((

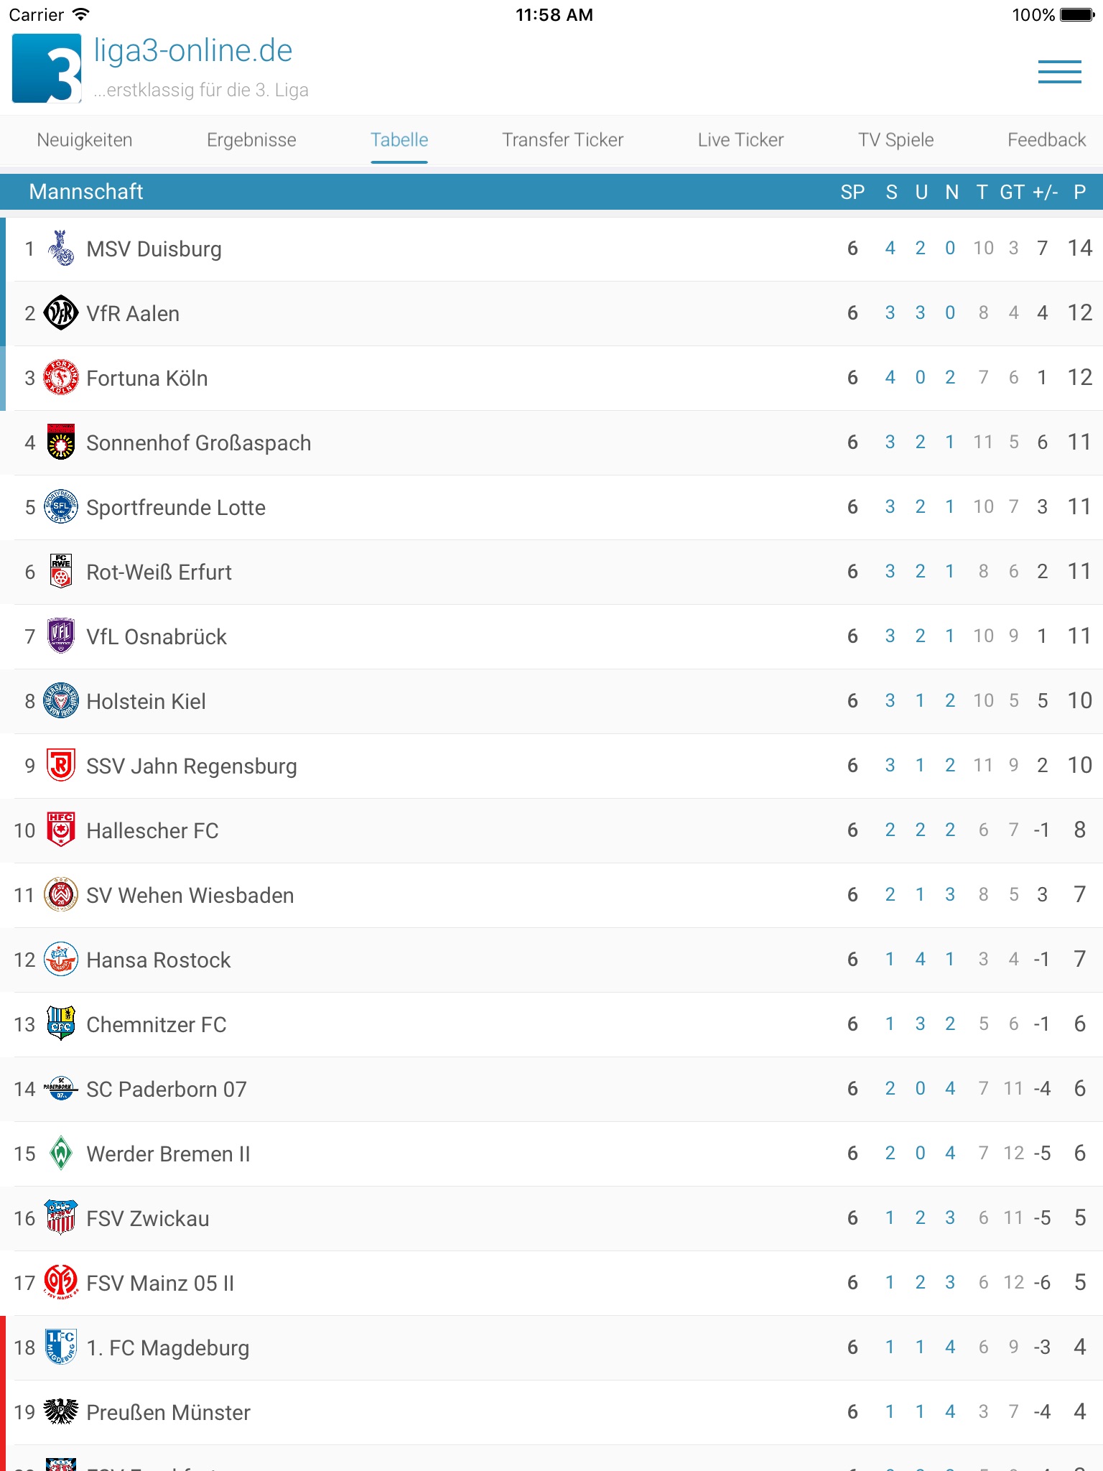Open the Live Ticker tab

[740, 140]
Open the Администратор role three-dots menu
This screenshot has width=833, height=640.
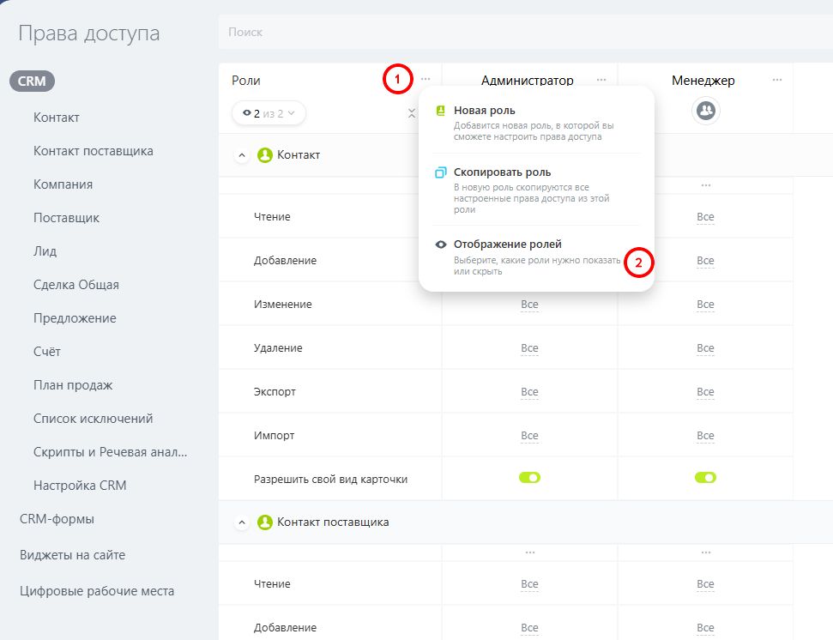click(601, 80)
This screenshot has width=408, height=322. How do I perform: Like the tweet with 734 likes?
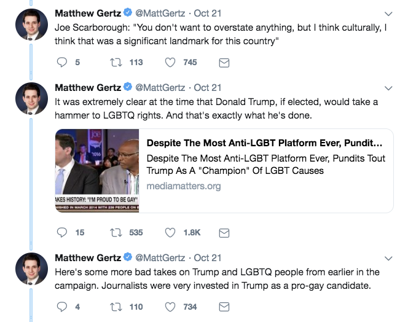[171, 307]
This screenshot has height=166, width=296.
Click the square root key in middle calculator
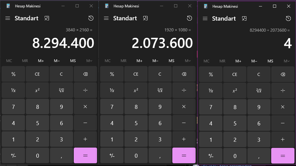(x=160, y=90)
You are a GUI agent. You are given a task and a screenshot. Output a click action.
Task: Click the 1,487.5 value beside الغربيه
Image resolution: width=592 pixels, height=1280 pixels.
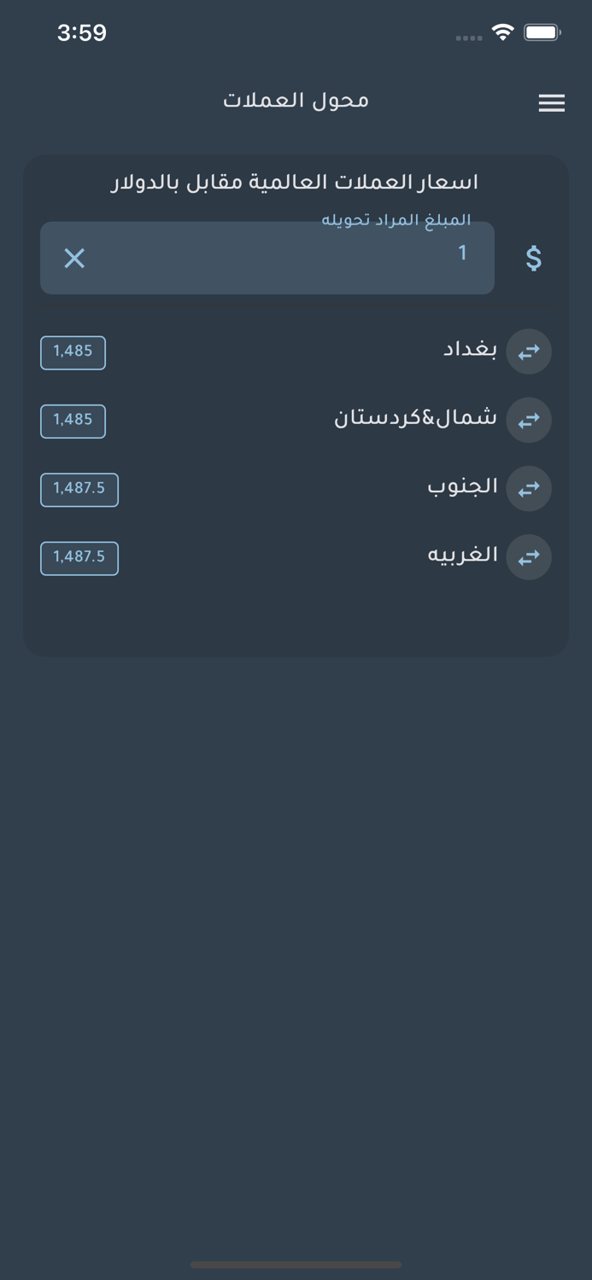point(79,558)
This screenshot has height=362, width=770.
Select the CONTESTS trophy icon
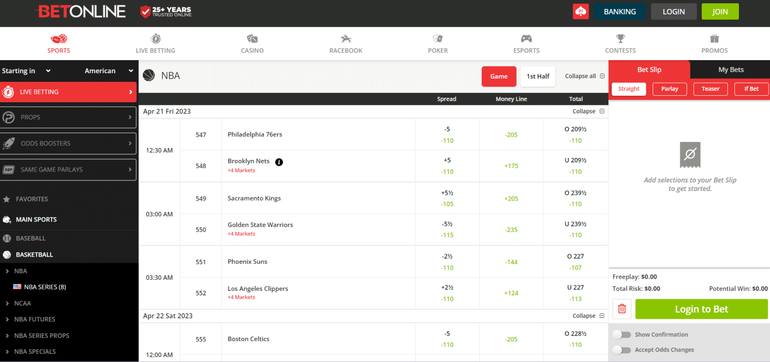(620, 39)
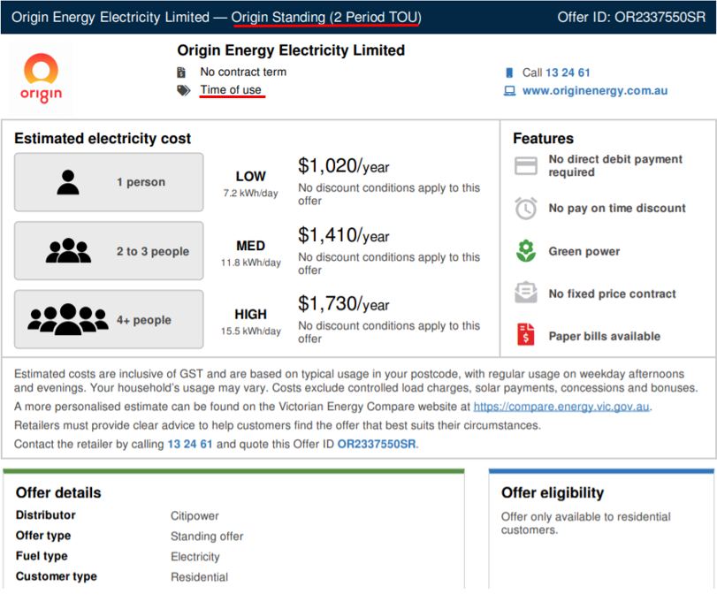The width and height of the screenshot is (717, 602).
Task: Click the credit card direct debit icon
Action: click(x=526, y=166)

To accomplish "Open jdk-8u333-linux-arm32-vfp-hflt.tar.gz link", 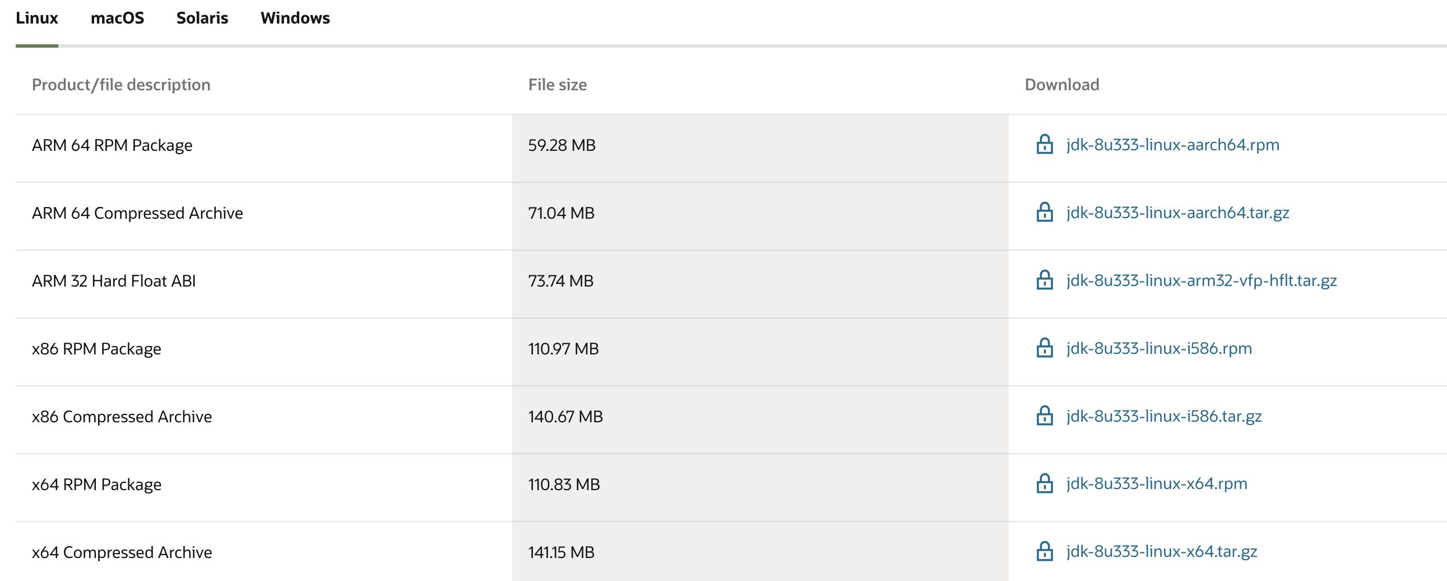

))

• **Directions for this task**
From the line containing "Image resolution: width=592" down to the final line of the material above, reproduce each line exactly and include no images.

• **Answer section**
Image resolution: width=592 pixels, height=1280 pixels.
point(79,558)
This screenshot has height=362, width=770.
Select the CONTESTS trophy icon
(620, 39)
The width and height of the screenshot is (717, 602).
Task: Click the credit card direct debit icon
Action: click(x=526, y=166)

To accomplish "Open jdk-8u333-linux-arm32-vfp-hflt.tar.gz link", 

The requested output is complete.